我有 15 个不同的表格，每个表格都包含一个带有长文本的“文本”列（民意调查问题的一系列答案）。我想通过在名为“word”的列中为“text”中的每个单词创建一行来整理表格。然后我想知道每个表的词频。我写了这段代码：

Table1.tidy <- Table1 %>%
  unnest_tokens(word, text) %>%
  anti_join(stop_words) %>%
Table1.tidy %>%
  count(word, sort = TRUE)

它工作正常，但现在我想避免为每个表重复此代码。
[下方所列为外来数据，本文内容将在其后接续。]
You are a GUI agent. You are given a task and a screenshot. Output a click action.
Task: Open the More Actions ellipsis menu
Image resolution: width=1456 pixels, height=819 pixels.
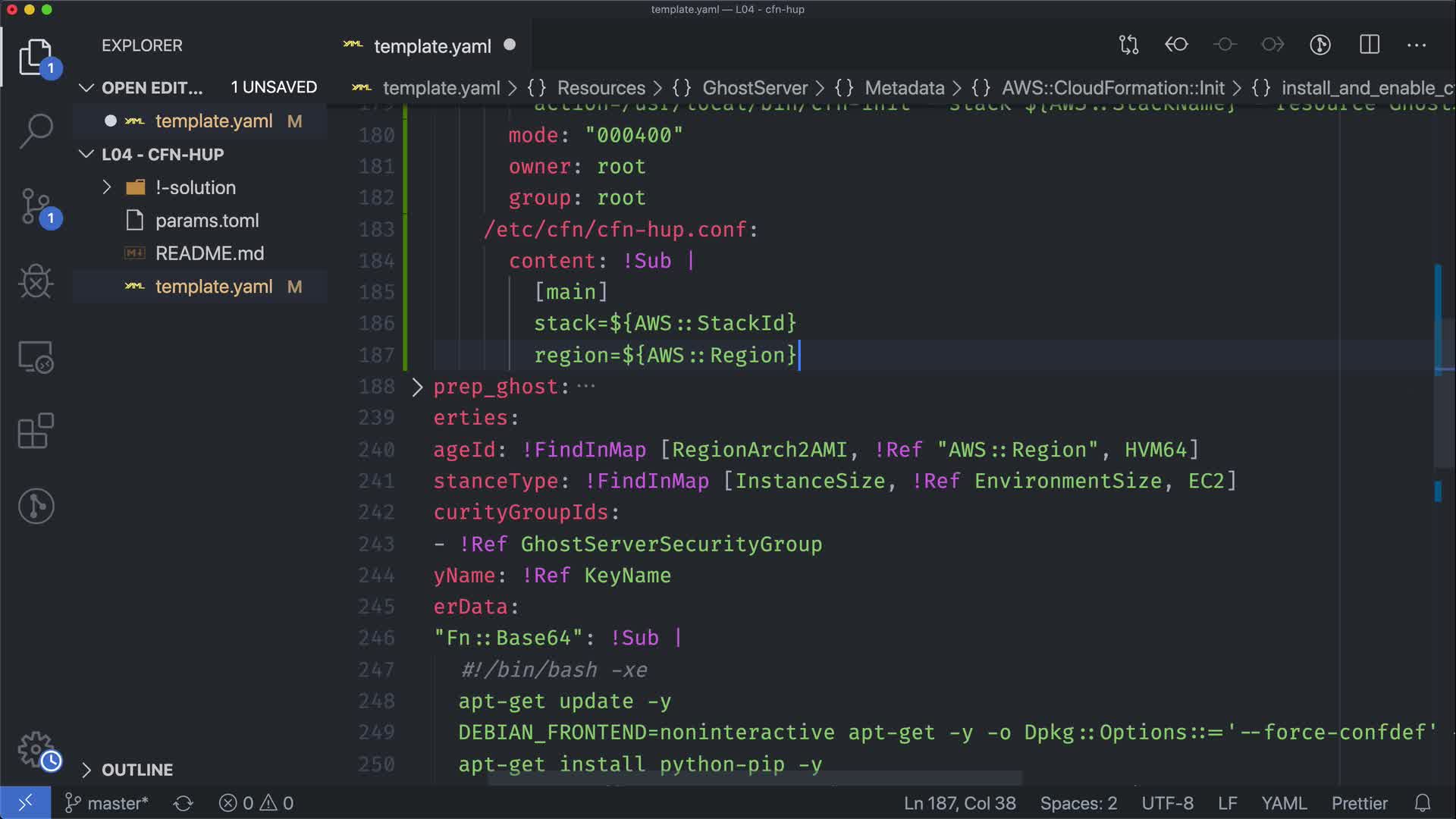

有人知道怎么做吗？

【问题讨论】：

标签： r loops dry unnest

【解决方案1】：

(1) 将所有 data.frames 放入一个列表中。

(2) 使用purrr 的map 函数来应用您的工作流程：

library(dplyr)
library(tidyr)
library(purrr)

my_list <- list(Table1, Table2, Table3)

my_tidy_list <- my_list %>%
  map(~ .x %>%
        unnest_tokens(word, text) %>%
        anti_join(stop_words) %>%
#        Table1.tidy %>% # I think this line is a mistake?
        count(word, sort = TRUE))

my_tidy_list[[1]] 返回Table1.tidy，my_tidy_list[[2]] 返回Table2.tidy 等

【讨论】：

谢谢马丁！你真棒。我没有提到这些表并非都是从 1 到 15 编号的。它们被称为 Table1、Table1a、Table2、Table2a、Table2b、Table3 等。我需要保留这些名称，因为它们对应于特定系列的答案数据集中的问题。但我通过命名它们解决了这个问题：names(my_list) <- c("Table1", "Table1a", etc)